The Brickworks to usher in new era of dining for the central-west
With the ringing of the lunch bell by renowned chef Ray McVinnie on Thursday 5 November, the fairy-lit, tree-lined dining lane within The Brickworks will open the doors to a tantalising line-up of restaurants and eateries. Locals and those further afield can delight in a range of cuisines at Goode Brothers; wood-fired BBQ outfit Cleaver & Co; coffee house Shaky Isles; popular contemporary Japanese bistro Wagamama; sushi bar Meso; Vietnamese restaurant Hansan; and Turkish/Greek fusion food purveyor Bodrum Kitchen.
On opening day, The Brickworks will usher in a new era of one-stop dining, entertainment and shopping options – and members of the community are invited to join the day’s celebrations and get a first taste of the new focal point of the central-west of Auckland.
Shortly afterwards, in mid-November, the 14-year absence of cinemas in the area will come to an end with the opening of Auckland’s first Reading Cinemas, which promises a crowd-pleasing mix of blockbuster and arthouse fare. The eight-screen complex will house a state-of-the-art Dolby Atmos surround system in its 400-seat TITAN cinema.

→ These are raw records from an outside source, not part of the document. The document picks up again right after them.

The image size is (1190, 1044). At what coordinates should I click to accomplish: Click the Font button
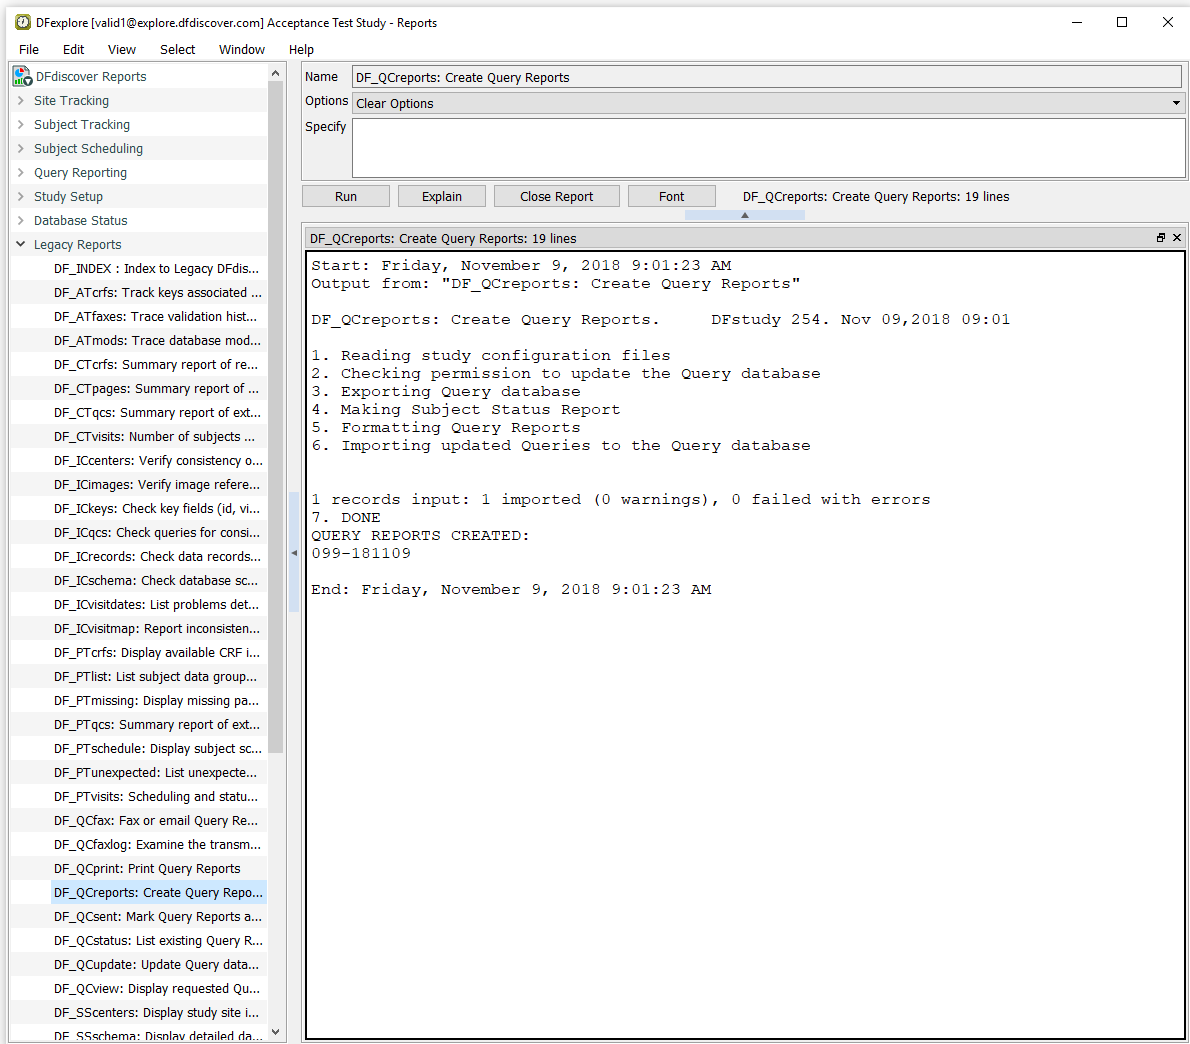(x=672, y=197)
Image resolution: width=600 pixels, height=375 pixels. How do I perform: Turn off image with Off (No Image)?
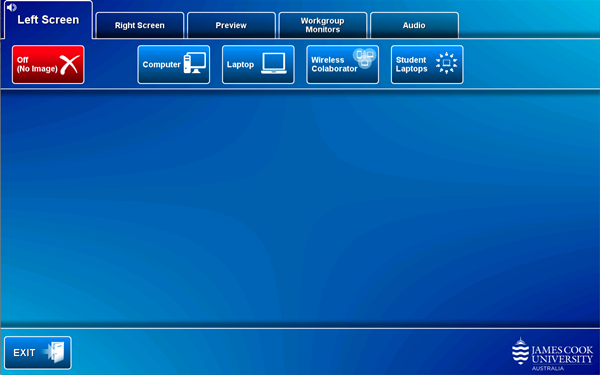48,64
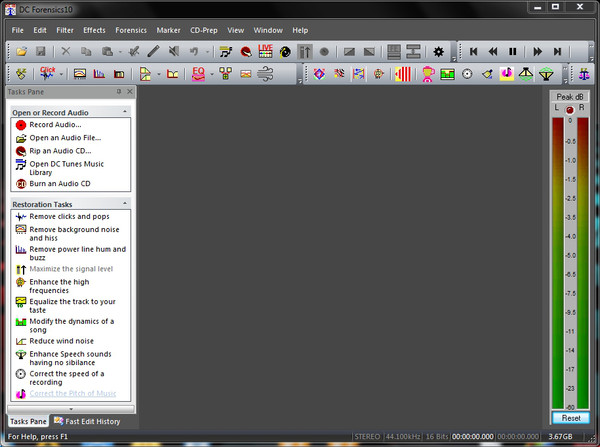The width and height of the screenshot is (600, 447).
Task: Collapse the Restoration Tasks section
Action: click(125, 204)
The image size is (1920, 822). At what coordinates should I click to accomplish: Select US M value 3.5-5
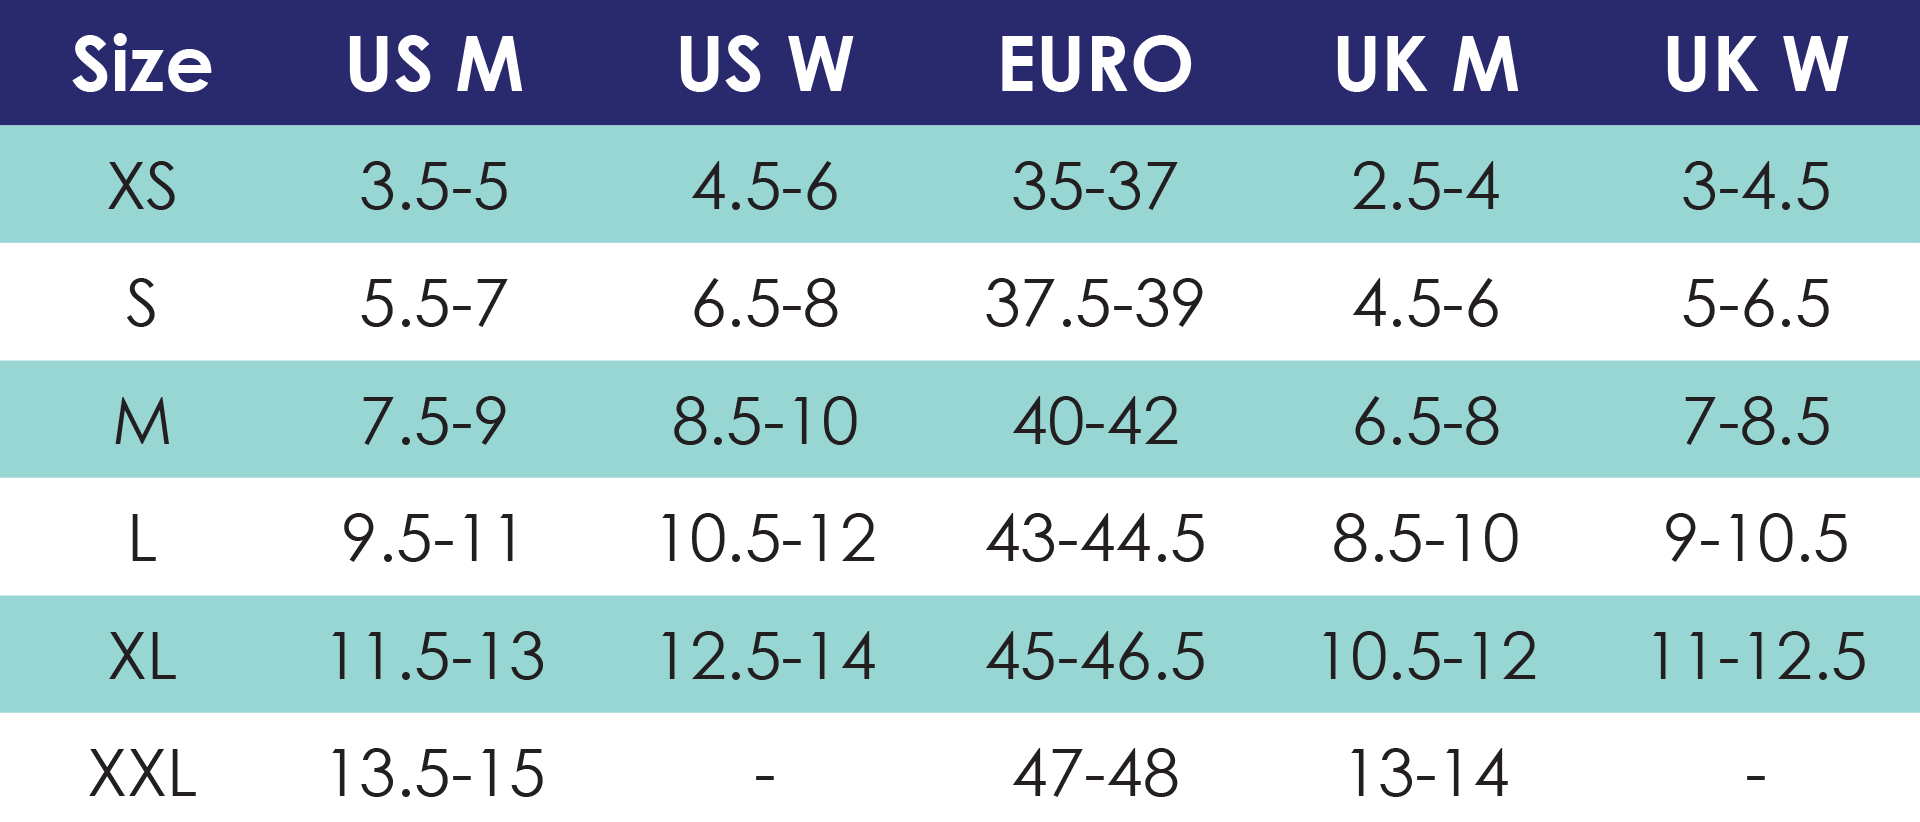point(435,187)
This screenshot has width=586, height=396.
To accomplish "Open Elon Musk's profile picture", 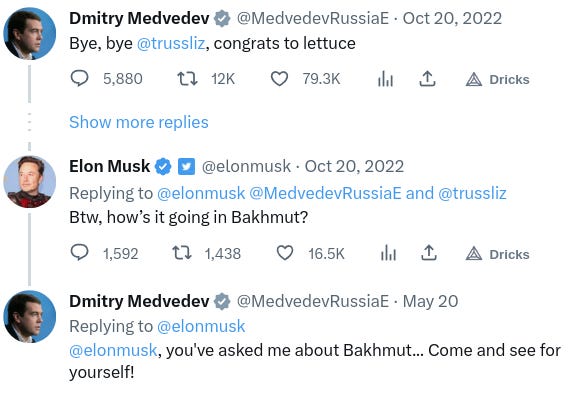I will click(30, 182).
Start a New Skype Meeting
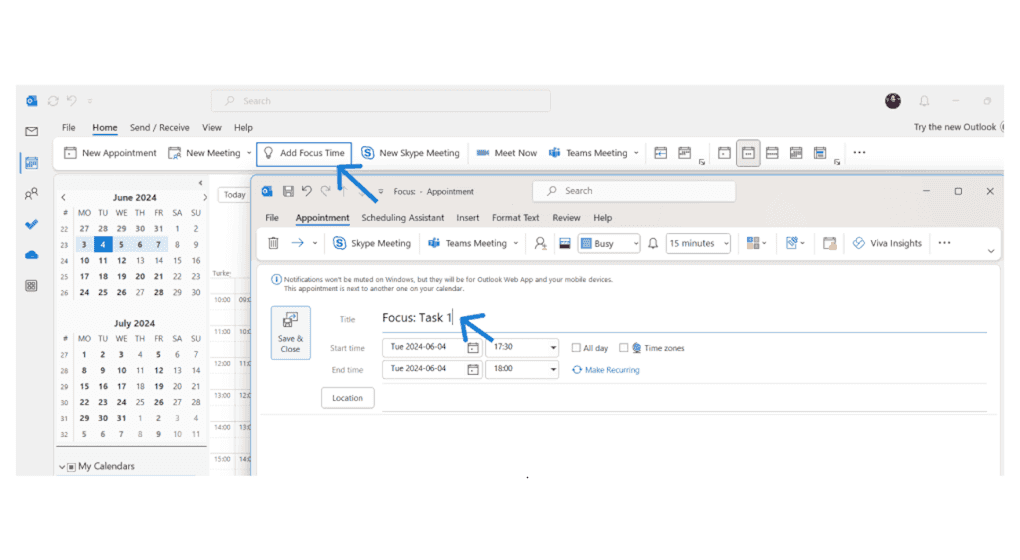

LynnMall Shopping Centre manager Lauren Riley says the opening of The Brickworks comes at a great time for the local region, the growth of which has prompted demand for superior dining and entertainment options for individuals, couples, families and groups of friends. “The Brickworks, in our view, will become the new hot spot that means locals can enjoy city-style dining conveniently close to home. And with LynnMall neighbouring the New Lynn Transportation Centre, it’s an easy train or bus ride from surrounding suburbs.”
The Brickworks, as the name suggests, has a brick façade that commemorates New Lynn’s heritage and aligns with the historic nature of LynnMall, which was New Zealand’s original shopping centre when it first opened its doors in 1963. The bricks were brought to the centre from the site of one of the oldest bakeries in Hastings, where it is believed the ovens were gas-fired. The bakery was converted to a panel beaters’ workshop before finally being demolished and its bricks given new life at The Brickworks.